> [What you have to do]: All that belongs in the answer is the lines from the one containing "Given: Delete the page with X button" to the end of the listing below, copied exactly, pictures excluded.

> [Data for analysis]:
= Beginning of Section =

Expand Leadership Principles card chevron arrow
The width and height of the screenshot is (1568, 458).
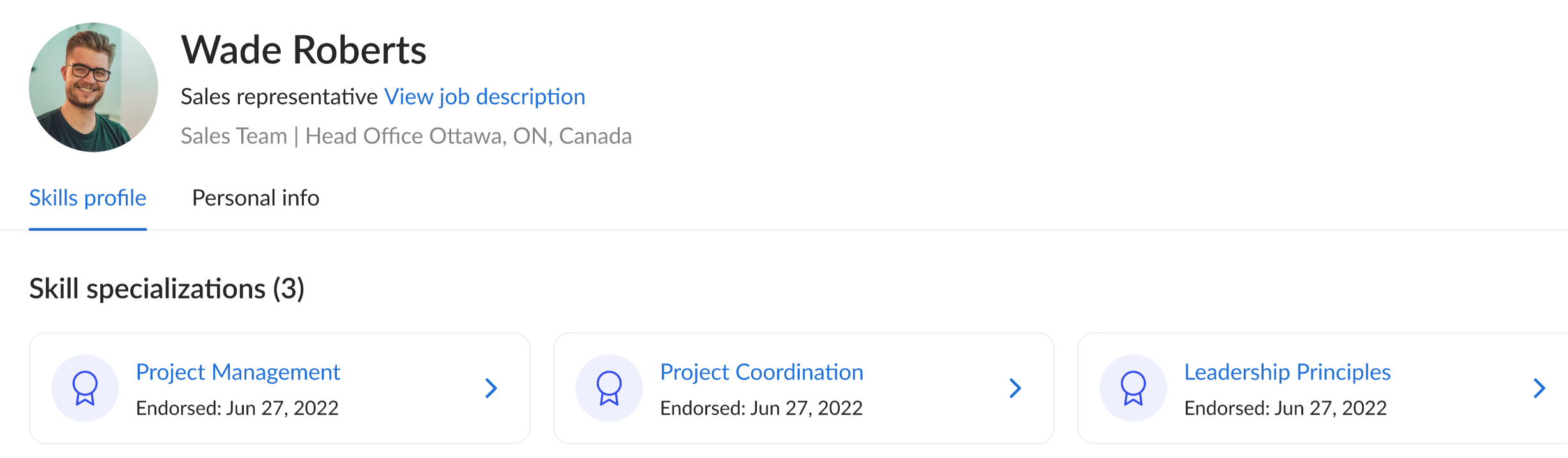[1539, 388]
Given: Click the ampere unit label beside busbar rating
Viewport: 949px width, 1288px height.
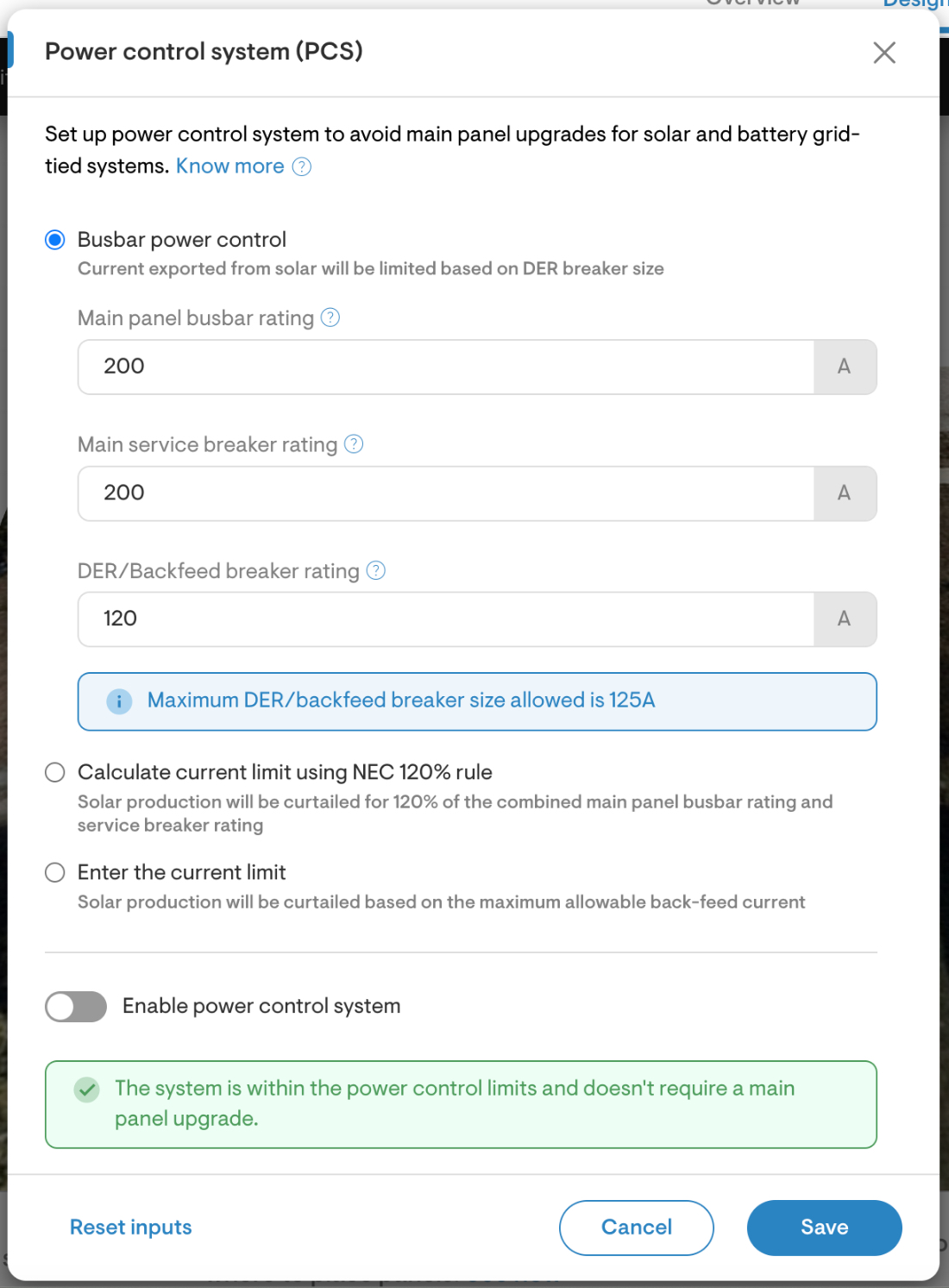Looking at the screenshot, I should 845,367.
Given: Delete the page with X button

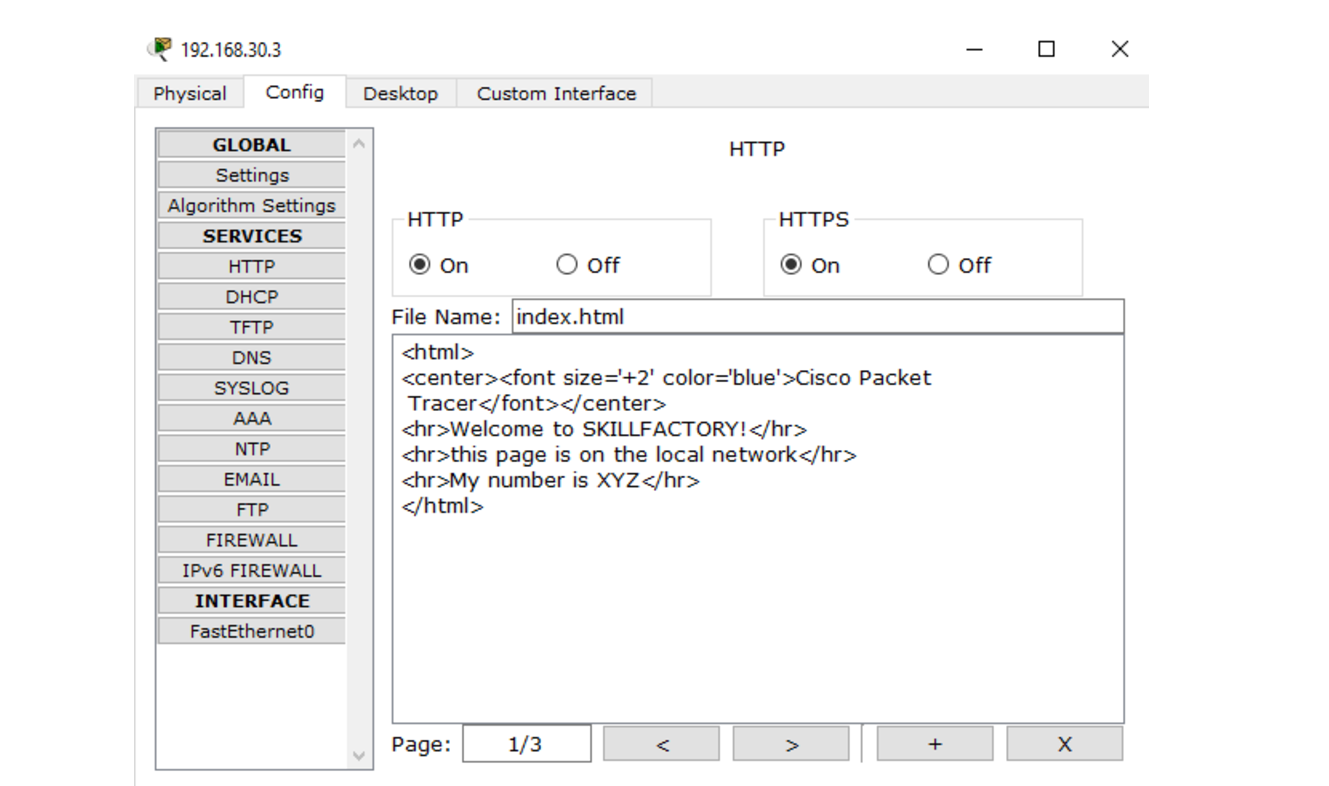Looking at the screenshot, I should click(1064, 744).
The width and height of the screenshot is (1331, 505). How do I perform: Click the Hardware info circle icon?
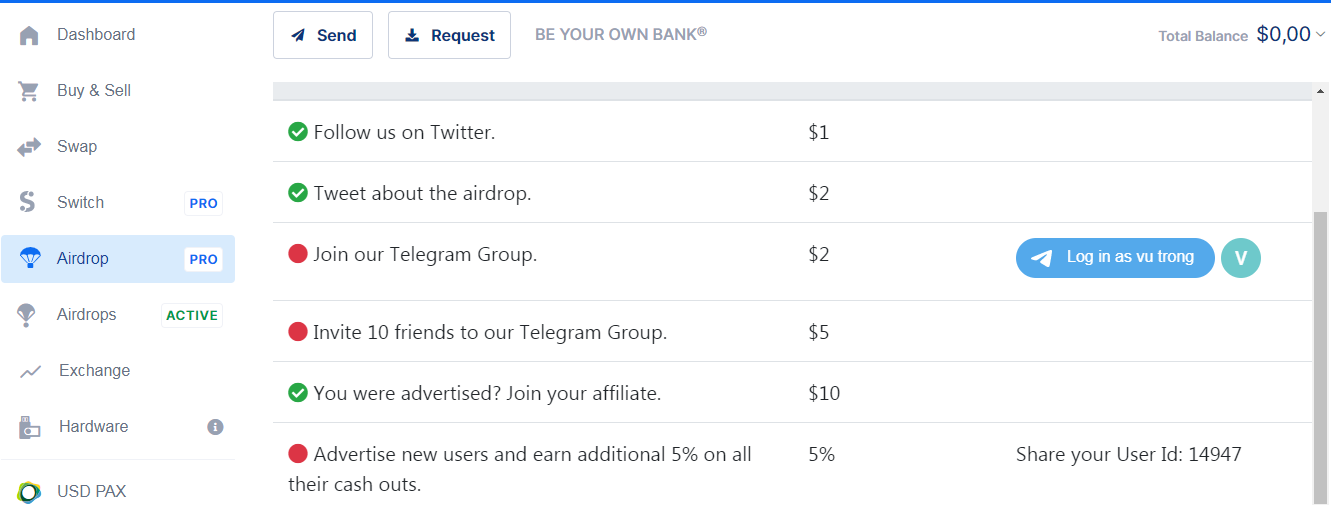(x=215, y=427)
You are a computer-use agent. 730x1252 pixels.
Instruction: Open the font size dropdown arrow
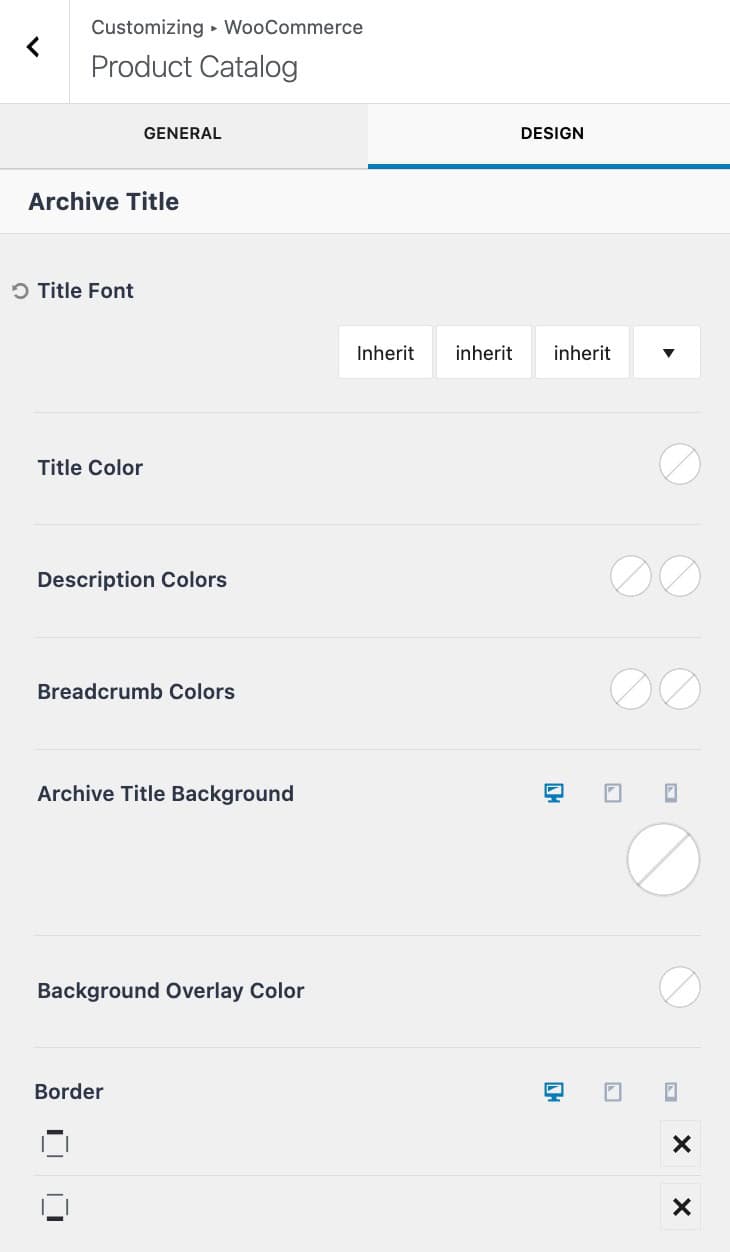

= End of Section =

> [Written response]:
Given: Delete the page with X button

Looking at the screenshot, I should click(1064, 744).
The width and height of the screenshot is (1331, 505). How do I perform: Click the Hardware info circle icon?
(x=215, y=427)
You are a computer-use agent. 730x1252 pixels.
Instruction: Open the font size dropdown arrow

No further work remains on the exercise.